Assignment DescriptionThe role focuses on
observability, release, and operations
(resilience is a plus). Candidates must provide examples of implementation around these key areas.
Job Summary
The Site Reliability Engineer will be responsible for developing, testing, and maintaining high-quality software solutions while ensuring stability and reliability across systems. Proficiency in programming languages and cloud service providers is essential, alongside solid problem-solving and teamwork skills.Main Responsibilities
- Develop, test, and maintain high-quality software solutions, frameworks, and automations.
- Collaborate with cross-functional teams to analyze requirements and design solutions around stability and reliability.

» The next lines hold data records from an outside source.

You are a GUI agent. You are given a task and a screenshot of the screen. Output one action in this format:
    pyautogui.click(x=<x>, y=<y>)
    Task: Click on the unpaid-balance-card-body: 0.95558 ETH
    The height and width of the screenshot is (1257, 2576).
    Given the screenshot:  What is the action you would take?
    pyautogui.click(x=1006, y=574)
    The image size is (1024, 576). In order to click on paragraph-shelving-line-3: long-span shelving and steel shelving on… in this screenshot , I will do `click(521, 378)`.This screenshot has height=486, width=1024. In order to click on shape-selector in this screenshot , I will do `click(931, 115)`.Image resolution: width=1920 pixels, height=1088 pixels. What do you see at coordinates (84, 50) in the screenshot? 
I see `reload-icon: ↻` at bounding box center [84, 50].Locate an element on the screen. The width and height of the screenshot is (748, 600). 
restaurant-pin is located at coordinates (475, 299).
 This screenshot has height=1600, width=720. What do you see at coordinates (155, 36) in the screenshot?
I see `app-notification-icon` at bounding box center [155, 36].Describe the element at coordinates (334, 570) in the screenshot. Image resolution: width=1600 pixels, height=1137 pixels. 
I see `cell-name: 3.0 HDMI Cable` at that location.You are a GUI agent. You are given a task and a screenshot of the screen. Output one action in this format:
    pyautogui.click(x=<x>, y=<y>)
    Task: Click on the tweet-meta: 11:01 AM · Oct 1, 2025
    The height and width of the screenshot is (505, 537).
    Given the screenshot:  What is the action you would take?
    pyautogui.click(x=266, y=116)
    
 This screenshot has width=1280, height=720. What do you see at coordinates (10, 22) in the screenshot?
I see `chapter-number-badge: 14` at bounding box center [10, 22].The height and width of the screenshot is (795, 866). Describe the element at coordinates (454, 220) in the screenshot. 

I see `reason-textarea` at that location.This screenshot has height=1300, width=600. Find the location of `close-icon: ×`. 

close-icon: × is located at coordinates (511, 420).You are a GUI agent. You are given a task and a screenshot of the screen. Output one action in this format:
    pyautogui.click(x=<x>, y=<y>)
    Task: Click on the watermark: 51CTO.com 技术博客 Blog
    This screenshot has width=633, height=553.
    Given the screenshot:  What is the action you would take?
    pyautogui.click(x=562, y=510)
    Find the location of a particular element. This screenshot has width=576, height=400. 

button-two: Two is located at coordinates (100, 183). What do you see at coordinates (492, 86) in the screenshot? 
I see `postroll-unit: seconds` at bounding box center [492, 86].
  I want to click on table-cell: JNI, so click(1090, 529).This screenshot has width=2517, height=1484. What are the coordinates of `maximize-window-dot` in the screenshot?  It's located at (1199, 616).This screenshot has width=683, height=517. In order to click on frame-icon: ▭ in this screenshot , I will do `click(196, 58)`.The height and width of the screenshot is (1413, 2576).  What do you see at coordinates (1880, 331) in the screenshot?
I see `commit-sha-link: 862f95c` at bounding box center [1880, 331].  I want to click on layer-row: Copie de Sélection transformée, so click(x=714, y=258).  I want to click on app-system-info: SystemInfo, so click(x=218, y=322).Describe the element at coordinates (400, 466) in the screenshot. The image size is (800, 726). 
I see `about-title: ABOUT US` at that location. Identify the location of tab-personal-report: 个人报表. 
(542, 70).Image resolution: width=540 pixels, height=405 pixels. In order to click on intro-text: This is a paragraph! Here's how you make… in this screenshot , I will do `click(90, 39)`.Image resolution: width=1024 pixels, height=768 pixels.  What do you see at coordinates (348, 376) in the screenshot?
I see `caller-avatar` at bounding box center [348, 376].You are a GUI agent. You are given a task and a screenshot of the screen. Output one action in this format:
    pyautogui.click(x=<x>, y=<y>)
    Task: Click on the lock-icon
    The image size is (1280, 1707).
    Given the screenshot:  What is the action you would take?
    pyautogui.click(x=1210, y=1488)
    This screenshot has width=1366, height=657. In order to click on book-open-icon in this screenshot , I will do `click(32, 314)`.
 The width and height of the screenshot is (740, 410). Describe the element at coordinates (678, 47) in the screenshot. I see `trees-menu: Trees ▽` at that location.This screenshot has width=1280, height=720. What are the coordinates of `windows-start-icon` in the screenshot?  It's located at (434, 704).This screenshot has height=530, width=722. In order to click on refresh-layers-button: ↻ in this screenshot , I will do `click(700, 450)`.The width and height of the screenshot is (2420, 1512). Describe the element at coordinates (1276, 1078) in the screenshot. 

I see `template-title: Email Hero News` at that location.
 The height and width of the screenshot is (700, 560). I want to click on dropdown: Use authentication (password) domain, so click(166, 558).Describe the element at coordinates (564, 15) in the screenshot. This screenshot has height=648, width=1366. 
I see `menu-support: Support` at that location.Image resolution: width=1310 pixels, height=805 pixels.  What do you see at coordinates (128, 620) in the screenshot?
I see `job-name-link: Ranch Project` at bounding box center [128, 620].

- Participate in code reviews to ensure code quality and shared knowledge.
- Identify, troubleshoot, and resolve various incidents and problems, ensuring adherence to DevOps/SRE best practices.
- Contribute to continuous improvement initiatives within the engineering team.
Key Requirements
- Proficiency in one or more programming/scripting languages, such as Python.
- Solid understanding of Agile development methodologies.
- Willingness to work with operations and incident/problem management.
- Good knowledge of at least one major cloud service provider: Microsoft Azure or GCP.
- Experience in building CI/CD workflows using GitHub Actions.
- Experience in Observability setup (Application, Infrastructure) using tools such as Splunk, Grafana, etc.
- Familiarity with version control systems such as Git.
- Good problem-solving skills and eagerness to learn.
- Excellent communication and teamwork skills.
Nice to Have
- Understanding of security assessments and compliance standards.
Other Details
This role may involve working remotely and participating in an on-call rotation for incident management. The focus is on continuous improvement and collaboration within a dynamic engineering team.